New Mexico Hosts Community-Based Institute to Help Stop Deadly Wildfire
New Mexico, well-known for its battles with big, destructive, fast-moving wildfires in recent decades, will host a nationally sponsored Wildland Urban Interface Institute on Nov. 6 in Santa Fe. The one-day event—part of a year-long series sponsored by the International Code Council—emphasizes strategic community partnerships and planning to help stop deadly wildfire in the wildland urban interface (WUI), that area where vegetation and human habitation intermix. Wind-driven fires in the WUI quickly become too intense, dangerous and fast to suppress.

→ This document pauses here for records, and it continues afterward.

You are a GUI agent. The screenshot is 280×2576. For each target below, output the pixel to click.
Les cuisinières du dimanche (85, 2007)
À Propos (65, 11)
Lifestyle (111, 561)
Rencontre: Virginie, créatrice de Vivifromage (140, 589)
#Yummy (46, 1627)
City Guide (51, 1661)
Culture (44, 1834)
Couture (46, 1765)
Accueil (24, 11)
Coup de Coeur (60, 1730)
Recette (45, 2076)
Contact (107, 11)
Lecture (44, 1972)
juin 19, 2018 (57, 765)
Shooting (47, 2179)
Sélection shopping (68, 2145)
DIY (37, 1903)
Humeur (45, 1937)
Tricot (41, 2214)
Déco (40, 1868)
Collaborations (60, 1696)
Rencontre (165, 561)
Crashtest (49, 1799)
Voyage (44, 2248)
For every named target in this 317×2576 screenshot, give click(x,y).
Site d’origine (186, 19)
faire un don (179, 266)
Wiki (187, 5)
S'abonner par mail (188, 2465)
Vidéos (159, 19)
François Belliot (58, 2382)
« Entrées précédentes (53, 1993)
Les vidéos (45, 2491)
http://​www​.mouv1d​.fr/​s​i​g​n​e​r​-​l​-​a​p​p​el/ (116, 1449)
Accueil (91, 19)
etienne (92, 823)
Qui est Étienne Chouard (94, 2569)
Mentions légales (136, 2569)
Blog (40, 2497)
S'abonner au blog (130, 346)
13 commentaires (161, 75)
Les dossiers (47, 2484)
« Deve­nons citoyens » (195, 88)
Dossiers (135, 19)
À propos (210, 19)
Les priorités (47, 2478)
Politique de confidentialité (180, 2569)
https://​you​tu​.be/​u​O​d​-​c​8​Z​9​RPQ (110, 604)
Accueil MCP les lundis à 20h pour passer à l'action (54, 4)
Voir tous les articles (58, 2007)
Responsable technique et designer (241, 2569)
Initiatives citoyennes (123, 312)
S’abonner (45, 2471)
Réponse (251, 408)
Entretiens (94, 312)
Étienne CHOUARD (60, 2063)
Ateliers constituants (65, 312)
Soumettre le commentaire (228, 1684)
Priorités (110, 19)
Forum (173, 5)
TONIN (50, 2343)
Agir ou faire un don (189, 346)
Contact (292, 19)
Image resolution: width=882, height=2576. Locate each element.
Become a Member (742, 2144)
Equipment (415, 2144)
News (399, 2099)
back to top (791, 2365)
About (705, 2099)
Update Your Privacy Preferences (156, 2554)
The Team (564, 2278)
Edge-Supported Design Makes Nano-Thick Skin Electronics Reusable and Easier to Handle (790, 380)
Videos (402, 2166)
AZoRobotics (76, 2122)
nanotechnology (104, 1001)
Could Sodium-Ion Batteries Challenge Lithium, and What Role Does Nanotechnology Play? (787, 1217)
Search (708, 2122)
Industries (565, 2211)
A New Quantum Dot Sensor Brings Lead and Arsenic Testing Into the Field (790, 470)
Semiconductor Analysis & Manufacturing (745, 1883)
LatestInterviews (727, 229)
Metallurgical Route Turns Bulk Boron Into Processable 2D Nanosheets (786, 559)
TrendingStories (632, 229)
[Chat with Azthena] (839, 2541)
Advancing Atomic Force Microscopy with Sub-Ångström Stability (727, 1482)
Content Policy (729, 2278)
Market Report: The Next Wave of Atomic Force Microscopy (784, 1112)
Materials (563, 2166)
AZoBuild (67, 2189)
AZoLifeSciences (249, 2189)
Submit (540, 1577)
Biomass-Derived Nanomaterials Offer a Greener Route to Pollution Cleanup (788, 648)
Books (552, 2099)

“The devastating wildfires we’ve experienced in the last 10 years can only be stopped by careful community planning,” said International Code Council CEO Rick Weiland. “Having the best emergency response possible is essential, but it’s what First Preventers, communities and residents do before the fires arrive that does the most good.”
Held Nov. 6 at the Holiday Inn Santa Fe, the WUI Institute features Code Council experts discussing the WUI fire challenge; mitigation tactics, including defensible space around structures and the International Codes; and collaborative fire planning. They will also discuss how to integrate GIS mapping with web-based, hyper-linked planning. The Institute is for fire and building officials, community planners, elected officials, resource managers, developers, insurance agents, homeowners, and other stakeholders in preventing catastrophic wildfire.
“Communities in wildland urban interface areas need to ensure they take all necessary and available actions to protect themselves,” said Code Council President Adolf Zubia, Las Cruces Fire Chief. “Training and education of code officials and community leaders is vital to protecting our communities from wildfires.”
To learn more or to register for the WUI Institute on Nov. 6 in Santa Fe, visit iccsafe.org/training/WUI/ or call 1-888-ICC-SAFE (422-7233), ext. 33817. The registration fee, which includes lunch, is $150 for Code Council members and $175 for non-members. Registrants also receive WUI codes, reports, and continuing education credit.
The International Code Council, a membership association dedicated to building safety and fire prevention, develops the codes used to construct residential and commercial buildings, including homes and schools. Most U.S. cities, counties and states choose the International Codes, building safety codes developed by the International Code Council.